CADC DUA

87 39 15
                                    

Di tengah-tengah ujian hijrah yang menghantamku begitu deras, Aku baru sadar, bahwa yang selalu bersama ku di dalam suka ataupun duka hanyalah Allah Azza Wa Jalla.

Aku menghijrahkan diri lantaran merasa tak pantas bersanding dengan sesosok hambaNya yang begitu taat kepadaNya. Termotivasi, satu kata yang bisa ku jelaskan bagaimana Aku bisa memendam sebuah perasaan padanya.

Entah dengan kalimat apa aku menjelaskan lebih detailnya lagi, tentang bagaimana bisa Aku termotivasi olehnya, mungkin, Aku hanya bisa sedikit menjelaskan pada paragraf ke dua hehe.

•••

Shalat eTahajud.
Saat pertama kali Aku hijrah, ibadah itulah yang menarik bagiku, Aku yang entah dengan keberanian apa menyebutkan nama Putra di seper tiga malamku, Akupun berdoa, "Ya Allah, Jika dia baik untukku, maka dekatkanlah, Namun, jika dia tidak baik untukku maka buatlah suatu peristiwa yang membuatku membencinya hingga melupakannya, karena Aku sudah terlanjur mencintainya." Aku heran, bagaimana bisa Aku membuat kata-kata yang saat ini jika aku ingat-ingat, aku merasa aneh. Kenapa tidak berdoa seperti ini saja.
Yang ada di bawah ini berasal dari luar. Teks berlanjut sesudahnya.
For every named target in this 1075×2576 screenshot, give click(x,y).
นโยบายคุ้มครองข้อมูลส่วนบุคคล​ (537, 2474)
"Ya Allah, jika dia baik untukku, maka dekatkanlah, jika dia tidak baik untukku, maka hapuslah perasaanku padanya."

Bukankah lebih baik begitu? Hm, mungkin beda situasi kondisi, makanya kenapa Aku bisa mengucapkan itu di sepertiga malam ku, Mungkin juga, saat ini aku telah merasakan betapa ... Nanti saja Aku melanjutkannya, Ikuti alur kisahku dahulu ya:)

Tidak hanya Putra yang aku sebutkan dalam sepertiga malam ku, saat itu aku tidak mempunyai benda pipih yang saat ini kugunakan untuk menulis kisahku, Aku berdoa meminta ponsel di sepertiga malam, yang dimana ponsel sudah menjadi kebutuhan setiap pelajar kala pembelajaran jarak jauh, di tambah dengan aku membaca surah Al-waqiah di setiap harinya.

Beberapa hari kemudian setelah Aku merutinkan shalat tahajud, Qadarullah, Alhamdulillah, Aku bisa mendapatkan sebuah ponsel, dan setelah lima bulan lebih Aku hanya menunggu takdir yang membawa ku bertemu dengan Putra.

Di saat doaku di kabulkan oleh Allah, jujur lama kelamaan ibadahku pun luntur, lama kelamaan semangat ibadahku hilang entah kemana, Aku hanya sibuk dengan ponsel baruku, shalat lima waktu pun selalu aku kerjakan tidak tepat waktu, bahkan terkadang aku tidak sengaja meninggalkannya karena terlalu sibuk bermain handphone, Aku menyesal melakukan semuanya, Aku melupakan Allah dengan rezeki yang Ia berikan kepada ku, Bodoh memang, tapi ini semua akan menjadi pelajaran yang In Syaa Allah tidak akan pernah ku ulangi kembali.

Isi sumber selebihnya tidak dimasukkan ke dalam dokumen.